MY_CLASS* raw2 = new MY_CLASS();         // Second object (obj2)


AUTO_REF<MY_CLASS> p1 = raw1;                
AUTO_REF<MY_CLASS> p2 = p1;              // p1,p2 both point at obj1

Changing the referenced object:

AUTO_REF<MY_CLASS> p3 = raw2;            // p3 points at obj2

p2 = p3;                                 // p2,p3 both point at obj2

Dereferencing:

p1->run(5);                              //Invokes run(5) on obj1. 

(*p1).run(5);                            //   same thing


p2->run(3);                              //invokes run(3) on obj2

Checking validity (implemented via the automatic bool casting)

if(p1)                               
      cout << "p1 is valid";       // p1 is dereferenceable 



if(!p2)
      cout << "p2 is invalid";     // p2 is empty. Dereferencing 

                                   // is not allowed

What not to do:

AUTO_REF<MY_CLASS> pt1(raw1);       // First pointer - no problem!


AUTO_REF<MY_CLASS> pt2(pt1);        // Declaring an additional

                                    // pointer thru an

                                    // existing AUTO_REF pointer - ok!


AUTO_REF<MY_CLASS> pt3(raw1);       // Declaring an additional pointer

                                    // WITHOUT using the existing 

                                    // AUTO_REF pointer

                                    //            - Wrong !!!!

The design philosophy

So what actually is a smart pointer? A smart pointer is a pointer which frees the programmer of the need to call delete() to release the pointed-to object. In a typical implementation, the smart pointer's constructor increases the object's reference counter, while its destructor decreases it. The destructor also destroys the object when the count reaches zero, thus allowing the programmer to totally forget about releasing the object.
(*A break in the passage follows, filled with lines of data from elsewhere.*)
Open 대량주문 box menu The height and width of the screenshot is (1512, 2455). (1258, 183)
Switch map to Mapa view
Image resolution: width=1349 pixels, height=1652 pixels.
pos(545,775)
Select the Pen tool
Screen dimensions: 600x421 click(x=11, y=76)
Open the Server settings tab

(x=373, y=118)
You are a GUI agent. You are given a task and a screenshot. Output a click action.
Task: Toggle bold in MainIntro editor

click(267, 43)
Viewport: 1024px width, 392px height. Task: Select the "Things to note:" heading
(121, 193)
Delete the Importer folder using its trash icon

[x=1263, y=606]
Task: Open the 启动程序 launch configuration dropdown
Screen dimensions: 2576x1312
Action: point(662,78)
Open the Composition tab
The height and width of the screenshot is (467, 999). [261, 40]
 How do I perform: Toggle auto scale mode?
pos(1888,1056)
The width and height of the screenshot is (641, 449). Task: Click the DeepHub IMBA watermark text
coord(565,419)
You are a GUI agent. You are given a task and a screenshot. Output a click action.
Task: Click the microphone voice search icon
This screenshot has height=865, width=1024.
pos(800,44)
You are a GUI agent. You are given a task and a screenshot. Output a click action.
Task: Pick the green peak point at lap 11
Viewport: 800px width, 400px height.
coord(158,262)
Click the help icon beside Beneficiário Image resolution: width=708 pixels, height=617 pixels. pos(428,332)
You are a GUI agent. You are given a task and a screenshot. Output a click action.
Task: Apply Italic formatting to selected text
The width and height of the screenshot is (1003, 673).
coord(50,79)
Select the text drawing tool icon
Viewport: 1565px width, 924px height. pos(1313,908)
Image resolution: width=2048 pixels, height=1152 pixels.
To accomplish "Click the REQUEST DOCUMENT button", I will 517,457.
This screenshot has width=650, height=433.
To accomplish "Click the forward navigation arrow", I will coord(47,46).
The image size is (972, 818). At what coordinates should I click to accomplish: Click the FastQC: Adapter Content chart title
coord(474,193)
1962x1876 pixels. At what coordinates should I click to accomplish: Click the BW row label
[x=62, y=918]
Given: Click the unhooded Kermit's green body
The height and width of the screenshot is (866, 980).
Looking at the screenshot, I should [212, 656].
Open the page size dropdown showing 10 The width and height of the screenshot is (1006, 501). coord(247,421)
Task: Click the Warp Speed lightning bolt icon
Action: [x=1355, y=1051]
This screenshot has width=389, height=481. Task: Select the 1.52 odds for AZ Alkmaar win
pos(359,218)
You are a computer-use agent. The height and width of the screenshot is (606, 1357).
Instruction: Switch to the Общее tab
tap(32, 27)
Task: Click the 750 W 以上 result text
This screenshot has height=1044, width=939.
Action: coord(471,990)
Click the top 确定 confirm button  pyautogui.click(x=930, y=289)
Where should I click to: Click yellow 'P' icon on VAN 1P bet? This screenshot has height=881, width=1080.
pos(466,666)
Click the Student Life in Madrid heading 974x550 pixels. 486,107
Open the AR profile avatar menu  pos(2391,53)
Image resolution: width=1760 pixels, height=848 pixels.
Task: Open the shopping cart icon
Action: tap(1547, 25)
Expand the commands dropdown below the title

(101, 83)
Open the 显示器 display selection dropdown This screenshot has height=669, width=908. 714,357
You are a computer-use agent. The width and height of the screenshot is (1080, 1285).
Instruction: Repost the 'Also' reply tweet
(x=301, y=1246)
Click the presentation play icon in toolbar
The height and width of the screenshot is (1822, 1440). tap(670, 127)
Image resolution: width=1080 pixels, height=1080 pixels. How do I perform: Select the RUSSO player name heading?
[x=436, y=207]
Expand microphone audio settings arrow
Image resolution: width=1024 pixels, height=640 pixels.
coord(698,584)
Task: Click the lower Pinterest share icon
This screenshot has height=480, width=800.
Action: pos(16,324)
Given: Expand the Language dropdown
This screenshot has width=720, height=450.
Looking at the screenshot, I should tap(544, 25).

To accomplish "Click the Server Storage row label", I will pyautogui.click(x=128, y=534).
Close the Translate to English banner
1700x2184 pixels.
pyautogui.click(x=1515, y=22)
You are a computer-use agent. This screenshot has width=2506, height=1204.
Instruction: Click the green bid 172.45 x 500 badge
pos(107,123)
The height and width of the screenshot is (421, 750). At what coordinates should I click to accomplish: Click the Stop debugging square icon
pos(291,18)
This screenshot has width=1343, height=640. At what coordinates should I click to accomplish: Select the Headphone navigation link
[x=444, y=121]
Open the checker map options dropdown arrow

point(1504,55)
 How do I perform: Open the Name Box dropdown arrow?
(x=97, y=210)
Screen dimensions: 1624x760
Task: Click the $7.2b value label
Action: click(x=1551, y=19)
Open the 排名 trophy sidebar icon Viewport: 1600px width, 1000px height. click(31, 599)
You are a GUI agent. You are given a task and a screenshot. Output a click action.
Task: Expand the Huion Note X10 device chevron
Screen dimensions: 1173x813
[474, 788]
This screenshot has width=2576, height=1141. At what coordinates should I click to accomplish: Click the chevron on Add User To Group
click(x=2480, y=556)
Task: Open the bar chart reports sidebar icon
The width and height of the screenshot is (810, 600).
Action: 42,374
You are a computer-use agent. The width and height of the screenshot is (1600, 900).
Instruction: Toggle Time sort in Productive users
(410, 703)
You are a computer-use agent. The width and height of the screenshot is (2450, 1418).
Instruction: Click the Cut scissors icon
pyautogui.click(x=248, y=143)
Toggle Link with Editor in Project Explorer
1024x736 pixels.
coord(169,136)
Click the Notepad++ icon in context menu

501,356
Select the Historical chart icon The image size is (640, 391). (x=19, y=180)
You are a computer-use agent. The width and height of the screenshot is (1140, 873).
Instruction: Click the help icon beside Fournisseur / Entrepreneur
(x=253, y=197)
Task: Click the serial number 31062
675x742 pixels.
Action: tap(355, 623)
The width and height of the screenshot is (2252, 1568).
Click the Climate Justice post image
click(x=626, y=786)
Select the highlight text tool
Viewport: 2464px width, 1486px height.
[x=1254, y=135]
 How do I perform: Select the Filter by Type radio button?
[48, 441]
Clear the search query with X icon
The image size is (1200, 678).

Sounds wonderful? Well, there is one pitfall: If your data structure has circular pointing (A -> B -> C -> A), smart pointers will not work as expected, but we will get to that later. For the meantime, let's assume your data structure is circle free.

Before getting into the design of the AUTO_REF class, let's go over some typical approaches for implementing smart pointers:

Ownership: Instead of using a reference counter, these smart pointers keep track of which pointer instance has 'ownership' over the pointed to object. When a pointer is copy constructed or copy assigned it 'takes' the ownership from the other pointer, which virtually becomes invalid. If a pointer is destroyed while owning an object, the object is destroyed along. For a representing sample of this approach, take a look at STL's auto_ptr class. This is a simple and robust approach with minimal (zero) memory overhead, but it's not a real smart pointer, since you cannot have two pointers pointing to the same object at a given time. This disadvantage makes it impossible to store auto_ptr's in an STL container. (read more).

Inheritance: This kind of a smart pointers can point only at classes which were derived from a dedicated base class (let's say: SP_BASE). From the smart pointer's point of view, it points to an instance of SP_BASE. While this keeps the implementation simple, it has significant perfromance costs, due to the use of inheritance and virtual functions (SP_BASE's destructor must be virtual, for start).

Templates: The smart pointer class takes the type of the pointed-to object as a template parameter, So the pointer is actually 'aware' of what type of object it is pointing to. This design offers better performances (when compared with the Inheritance design), but, on the other hand, it can lead to an increased executable size. A typical example: Boost::shared_ptr

AUTO_REF's implementation attempts to meet the following guidelines/requirements:

[GL-1] Minimal performance degradation when compared to raw pointers.
[GL-2] Favor performance over memory overhead.
[GL-3] Complete exception safety.
[GL-4] AUTO_REF's source file must be small in size. (This requirement should keep most developers happy)
[GL-5] AUTO_REF can be stored inside STL containers.
[GL-6] The code should compile on a standard Visual C++ compiler with no additional libraries.

For those of you not familiar with the term "exception safety" here is a short, intuitive (totally informal) definition: if an exception is thrown your objects will remain in a stable state, with no unwanted side affects taking place (e.g: memory leaks).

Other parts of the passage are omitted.